Hence, $\int_{C} xyz \phantom{x}ds$ is equal to $-4\sqrt{17}$ or approximately equal to $-51.81$.

Example 3

Evaluate the line integral, $\int_{C} \cos \pi y \phantom{x}dy + 2xy^2 \phantom{x}dx$, where the curve, $C$, is the line segment that passes through the points, $(1, 3)$ and $(-2, 0)$.

Solution

As with our previous examples, when parametrizing a line segment, we use the parametric equation, $\textbf{r}(t) = (1 –t)<x_o, y_o > + t<x_1, y_1>$, where $0\leq t\leq 1$.

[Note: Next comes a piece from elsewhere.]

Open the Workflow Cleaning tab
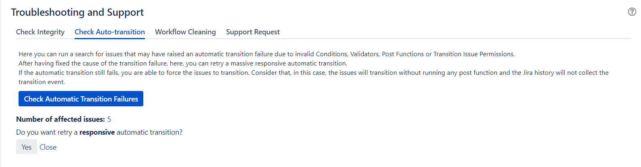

\begin{aligned}\textbf{r}(t) &= (1- t)<1, 3> + t<-2, 0>\\&= <(1- t), 3(1 -t)> +<-2t, 0>\\&= <1 – 3t, 3 – 3t>\end{aligned}

Use the general form of line integrals to rewrite $\int_{C} \cos \pi y \phantom{x}dy + 2xy^2 \phantom{x}dx$.

\begin{aligned}\int_{C} P(x, y) \phantom{x}dy + Q(x, y) \phantom{x}dx &= \int_{C} P(x, y) \phantom{x}dy + \int_{C} Q(x, y) \phantom{x}dx\\\int_{C} \cos \pi y \phantom{x}dy + 2xy^2 \phantom{x}dx &=\int_{C} \cos \pi y \phantom{x}dy +\int_{C} 2xy^2 \phantom{x}dx  \end{aligned}

By rewriting the line integral this way, we can rewrite each sub line integral’s components in terms of $t$. Using $x = 1 – 3t$ and $y =3 – 3t$, rewrite $\int_{C} \cos \pi y \phantom{x}dy$ and $+\int_{C} 2xy^2 \phantom{x}dx$ then evaluate the resulting expressions.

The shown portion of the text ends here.